Records provided:

--- BEGIN ---

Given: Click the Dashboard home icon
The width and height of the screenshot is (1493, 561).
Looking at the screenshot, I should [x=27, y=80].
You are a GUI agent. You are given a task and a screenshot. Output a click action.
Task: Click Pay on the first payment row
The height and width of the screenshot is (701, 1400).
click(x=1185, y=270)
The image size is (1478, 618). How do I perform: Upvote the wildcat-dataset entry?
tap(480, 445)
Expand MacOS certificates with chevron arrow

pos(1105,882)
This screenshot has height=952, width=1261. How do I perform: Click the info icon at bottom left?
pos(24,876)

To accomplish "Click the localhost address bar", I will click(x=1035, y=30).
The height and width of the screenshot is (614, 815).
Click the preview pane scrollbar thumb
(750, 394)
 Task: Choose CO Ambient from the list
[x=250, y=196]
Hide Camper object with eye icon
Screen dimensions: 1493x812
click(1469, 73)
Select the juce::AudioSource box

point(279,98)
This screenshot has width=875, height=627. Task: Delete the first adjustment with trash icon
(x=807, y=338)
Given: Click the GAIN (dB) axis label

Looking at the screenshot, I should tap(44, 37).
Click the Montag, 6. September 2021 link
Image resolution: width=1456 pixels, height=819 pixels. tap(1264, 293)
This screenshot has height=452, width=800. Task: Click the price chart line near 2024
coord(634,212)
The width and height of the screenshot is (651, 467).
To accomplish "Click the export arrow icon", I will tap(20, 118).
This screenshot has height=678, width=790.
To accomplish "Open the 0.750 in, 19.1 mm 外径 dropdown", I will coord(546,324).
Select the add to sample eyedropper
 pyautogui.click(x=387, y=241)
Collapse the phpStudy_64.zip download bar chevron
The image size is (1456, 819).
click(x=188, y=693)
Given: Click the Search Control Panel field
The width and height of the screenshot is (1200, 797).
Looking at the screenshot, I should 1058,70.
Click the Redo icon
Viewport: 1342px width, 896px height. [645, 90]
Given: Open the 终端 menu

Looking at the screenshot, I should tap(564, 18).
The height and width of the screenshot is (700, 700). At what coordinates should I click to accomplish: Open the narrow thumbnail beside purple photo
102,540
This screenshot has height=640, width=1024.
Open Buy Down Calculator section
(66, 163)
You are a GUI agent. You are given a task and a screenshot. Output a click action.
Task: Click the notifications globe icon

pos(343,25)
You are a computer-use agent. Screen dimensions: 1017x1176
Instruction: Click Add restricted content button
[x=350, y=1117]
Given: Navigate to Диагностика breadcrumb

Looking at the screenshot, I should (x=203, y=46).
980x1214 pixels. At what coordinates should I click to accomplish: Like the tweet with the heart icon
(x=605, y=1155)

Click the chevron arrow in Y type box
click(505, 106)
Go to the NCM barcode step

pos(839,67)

--- END ---

Set exercise: Reproduce all of the entries above, substituting "symbol" for each occurrence of "icon" and leaving everything else unchanged.

Exercise result:
Given: Click the Dashboard home symbol
The width and height of the screenshot is (1493, 561).
Looking at the screenshot, I should [x=27, y=80].
You are a GUI agent. You are given a task and a screenshot. Output a click action.
Task: Click Pay on the first payment row
The height and width of the screenshot is (701, 1400).
click(x=1185, y=270)
The image size is (1478, 618). How do I perform: Upvote the wildcat-dataset entry?
tap(480, 445)
Expand MacOS certificates with chevron arrow

pos(1105,882)
This screenshot has height=952, width=1261. How do I perform: Click the info symbol at bottom left?
pos(24,876)

To accomplish "Click the localhost address bar", I will click(x=1035, y=30).
The height and width of the screenshot is (614, 815).
Click the preview pane scrollbar thumb
(750, 394)
 Task: Choose CO Ambient from the list
[x=250, y=196]
Hide Camper object with eye symbol
Screen dimensions: 1493x812
click(1469, 73)
Select the juce::AudioSource box

point(279,98)
This screenshot has width=875, height=627. Task: Delete the first adjustment with trash symbol
(x=807, y=338)
Given: Click the GAIN (dB) axis label

Looking at the screenshot, I should tap(44, 37).
Click the Montag, 6. September 2021 link
Image resolution: width=1456 pixels, height=819 pixels. tap(1264, 293)
This screenshot has height=452, width=800. Task: Click the price chart line near 2024
coord(634,212)
The width and height of the screenshot is (651, 467).
To accomplish "Click the export arrow symbol", I will tap(20, 118).
This screenshot has height=678, width=790.
To accomplish "Open the 0.750 in, 19.1 mm 外径 dropdown", I will coord(546,324).
Select the add to sample eyedropper
 pyautogui.click(x=387, y=241)
Collapse the phpStudy_64.zip download bar chevron
The image size is (1456, 819).
click(x=188, y=693)
Given: Click the Search Control Panel field
The width and height of the screenshot is (1200, 797).
Looking at the screenshot, I should 1058,70.
Click the Redo symbol
Viewport: 1342px width, 896px height. [645, 90]
Given: Open the 终端 menu

Looking at the screenshot, I should tap(564, 18).
The height and width of the screenshot is (700, 700). At what coordinates should I click to accomplish: Open the narrow thumbnail beside purple photo
102,540
This screenshot has height=640, width=1024.
Open Buy Down Calculator section
(66, 163)
You are a GUI agent. You are given a task and a screenshot. Output a click action.
Task: Click the notifications globe symbol

pos(343,25)
You are a computer-use agent. Screen dimensions: 1017x1176
Instruction: Click Add restricted content button
[x=350, y=1117]
Given: Navigate to Диагностика breadcrumb

Looking at the screenshot, I should (x=203, y=46).
980x1214 pixels. At what coordinates should I click to accomplish: Like the tweet with the heart symbol
(x=605, y=1155)

Click the chevron arrow in Y type box
click(505, 106)
Go to the NCM barcode step

pos(839,67)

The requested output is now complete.